Monday 7 February 2011

wiki and blog campus pack and native bb9.1 tools

Contents

Changes. 3

Functionality gained. 3

Quick and easy information on participation. 3

Easier ways to set up group blogs and wikis. 4

Grading and feedback. 4

Group and private blogs are 2 separate tools. 5

Allow anonymous comments. 6

New menu to view and control all uses of the tools. 6

Full text editing in instruction box. 7

Functionality lost. 7

RSS feeds. 7

Subscribe. 7

Revert to old version of a page using the history. 7

Being able to set students limitations of, read edit delete on comments. 8

Comments only. 8

Editing restrictions on blogs, only wikis allow students to read content and not edit it. 8

Export has gone. 8

Changes

Functionality gained

Quick and easy information on participation.

This give you a very quick idea of who has made comments and posted entries, but will also tell you who haven’t made an entries or comments.
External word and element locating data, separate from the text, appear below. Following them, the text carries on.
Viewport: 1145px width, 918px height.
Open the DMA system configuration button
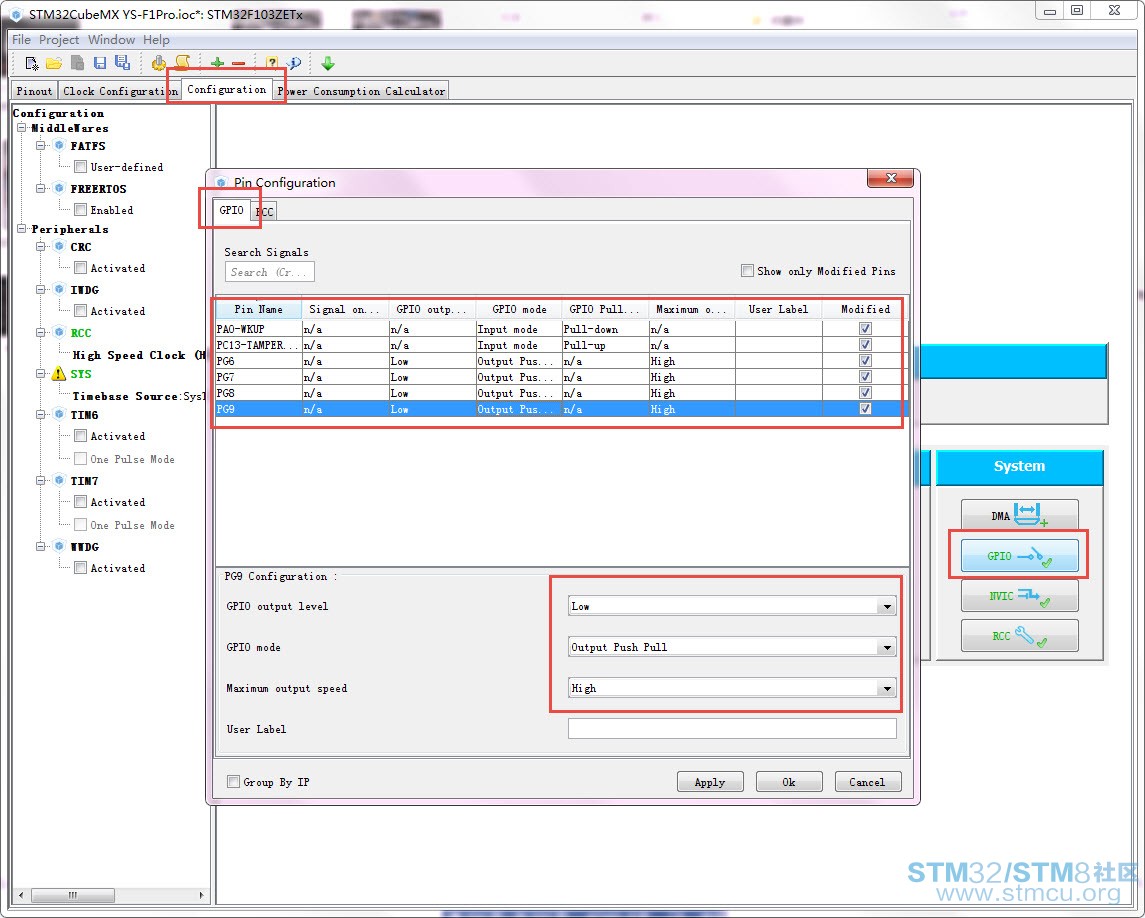[x=1019, y=516]
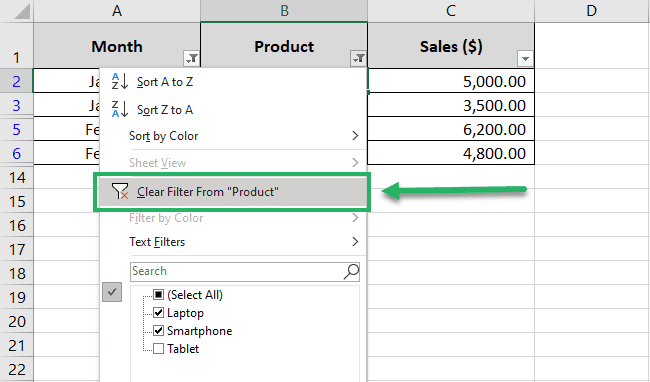This screenshot has width=650, height=382.
Task: Select column C header
Action: tap(451, 11)
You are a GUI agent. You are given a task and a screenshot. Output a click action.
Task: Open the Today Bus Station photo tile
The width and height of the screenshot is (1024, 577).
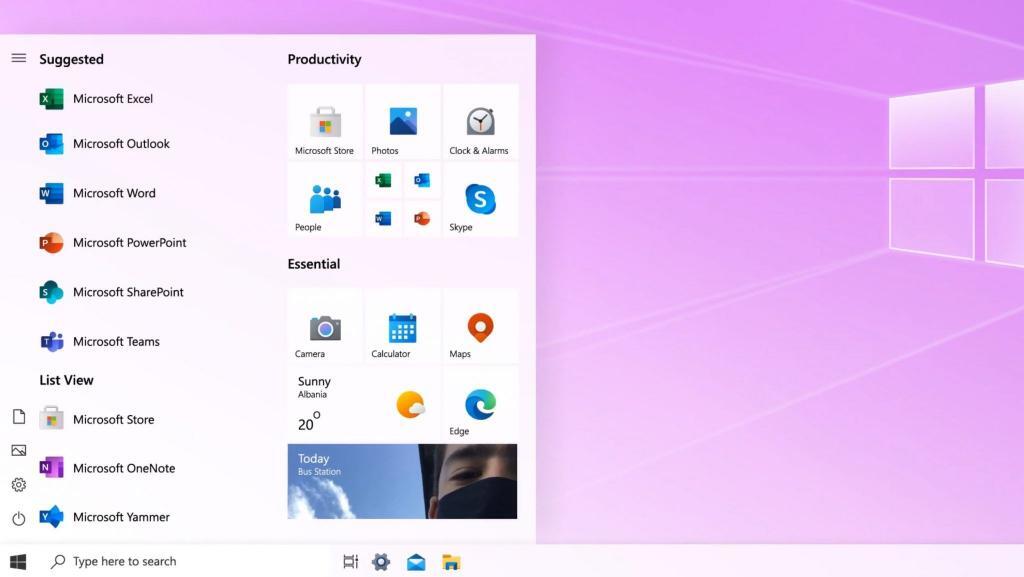pos(402,482)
Easier ways to set up group blogs and wikis

Blackboard has created some very easy tools to quickly create a group. A group can have a wiki, blog and learning journal added to their group. This means with only a few click many multiple group wikis or blogs can be created.

Group setting in the new tool

Grading and feedback

It’s very easy to give grades and feedback using the tools. A penal, when open, sits next to the content ready for feedback and marks.

New Tool


Group and private blogs are 2 separate tools

The new tools have separated the group blog tool from a private blog tool, now called a ‘learning journal’. The learning journal provides a space for students to privately reflect on their learning. But it also provides the staff member with a single place to view all students’ reflections.

The old way of creating a ‘private journal’.

The new ‘learning journal’


Allow anonymous comments

Staff can choose to allow anonymous comments on any of the new blog tool. This could be used when trying to collect information that the students might feel reluctant to offer in normal circumstances. If you have decided to make this available the student is asked to select anonymous when creating an entry.

How the new tool looks

New menu to view and control all uses of the tools

Sometimes you may have a number of wikis or blogs in a module. The new tool offers a single menu for each tool, to view activity, control access. This will help you see which blogs or wikis are active or inactive. It will also help you turn off access if you want to mark certain blogs or wikis. Single point to control all tools across a module


Full text editing in instruction box

The instruction box allows full text and content embedding.


Functionality lost

RSS feeds

In the old tools you could allow wikis or blogs to send out an RSS feed. This could then be picked up by external services. This will not be available in the new tools.

How the setting looked in the old version

Subscribe

In the old version you could subscribe to a blog or wiki and receive an email every 24 hours to tell you of any changes. This will be replaces by a new system within blackboard that allows you to receive confirmation of updates on all the tools in blackboard.

How the old tool used to look

Revert to old version of a page using the history

The new tools still record a history of changes made to a page, but it can’t revert to a previous version of that page.

The revert button in the old tool


Being able to set students limitations of, read edit delete on comments.

The old tool allowed you to control students’ use of the comments function in 3 different ways.

The old tool

The new Blogs and Learning Journals allow you to choose to allow students to delete their own comments

In the wiki comments are always on, and students can only delete their own comments. Tutors can delete their own and students’ comments.

Comments only

You can create a wiki that is closed to students making any edit. They can only make comments. This was available in both blogs and wikis

Editing restrictions on blogs, only wikis allow students to read content and not edit it.

This function allowed the tutor to set a date when all editing would stop on a blog or wiki. The content would still be viewable, but not changeable. This was helpful to staff who were marking the content at one stage and didn’t want students to change the content.

The old tool

The new tool can be set to disallow access for a period and then be made available late after marking.

Export has gone

You can no longer download the content from a wiki or blog into an HTML formatted site.